Artie feels a responsibility to the LGBTQ community to tell their stories. Even - especially perhaps - because the stories make the cishet establishment uncomfortable and even angry. To tell those stories even though some people do not want to hear them, do not want them told, do not want the truth known.
He compares it in his mind to the act of coming out, which faces the same resistance from those it makes uncomfortable.
This too really resonated for me. My parents are furious that I blog about our family. They do not want our family dynamics to be public. They do not want the unpleasant stories told. I was expected to show a loyalty to them (and my sister) and never ever put them in a negative light. Of course, the reciprocal courtesy was not extended, particularly when it came to my wife, who was considered a fair target for open lies and slander.

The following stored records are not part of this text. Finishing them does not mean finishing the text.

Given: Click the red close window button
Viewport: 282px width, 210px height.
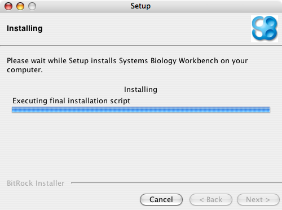Looking at the screenshot, I should coord(8,6).
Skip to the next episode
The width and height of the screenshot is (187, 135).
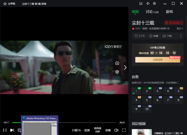click(12, 130)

To an extent, I too feel a responsibility to tell the stories. There are millions of us children who grew up under Religious Authoritarian Parenting and the white nationalist culture wars™, and I write in significant part for them, for all of us. Our stories matter, and need to be told. I cannot just paper over the trauma, or pretend that our nation isn’t self destructing precisely because of the toxic false teachings my parents and people like them swallowed wholesale.
I’m sure I am missing some of the things I wanted to say about this book. I love how it brings New York City to life, particularly the Village of the 1980s. I love the characters, even though they can be frustrating. I love the sense of community. I love that the book is rather introvert focused - I very much understand Artie’s tendency to cocoon rather than get out there and make friends, even though he is good at it when he gets out there. (That’s not at all like me….right?) I love the humor, and the general good nature of the book. Even in terrible circumstances, humans have a desire to connect, to find community, to be friends. It is a reminder that even when the fascists are in charge, good people are still the majority, and we can find each other and build our communities.
I love the way the book approaches aging and the challenges of maintaining community when your friends keep dying - that’s a future for most of us, after all. The book keeps it real, everything feels like it could really happen. It’s realism that is occasionally gritty, but mostly just…real.
I should also mention the narrator, David Pittu, who does a great job with all the voices, making it easy to tell who is speaking.
Regardless of your age, gender, or sexuality, give this book a shot. Humanity and mortality belong to us all, and community is what we all need.